Advanced Techniques for Prolonged Covert Access
Volt Typhoon has adeptly utilized advanced techniques to elude detection and maintain long-term access to compromised environments. The group employs legitimate user accounts and ‘living off the land’ strategies, which involve using the victim’s own systems and tools to conduct their operations. This method helps them stay under the radar while having persistent access to sensitive networks.
Five Years of Undetected Operations
Investigations reveal that Volt Typhoon has been operating undetected within some U.S. IT environments for a minimum of five years. The group has conducted extensive surveillance to familiarize themselves with the networks they target, enabling them to customize their attack strategies accordingly to ensure their longevity within these systems.
Once embedded, Volt Typhoon focuses on obtaining administrative credentials, often exploiting vulnerabilities in network appliances to gain initial access. They leverage these credentials to compromise entire domains, which include gaining the ability to access operational technology assets critical to the infrastructure’s functioning.
CISA’s security advisory provides comprehensive details on Volt Typhoon’s methodologies, tactics, and procedures.
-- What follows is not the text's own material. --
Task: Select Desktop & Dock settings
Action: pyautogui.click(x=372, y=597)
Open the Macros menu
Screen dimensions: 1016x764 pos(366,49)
It also offers guidance on mitigations, signs of compromise, and further information to help organizations protect against such sophisticated cyber threats.
The implications of these revelations are significant, emphasizing the need for heightened cybersecurity vigilance among critical infrastructure providers in the U.S. and reinforcing the importance of international cooperation in combating state-sponsored cyber espionage activities.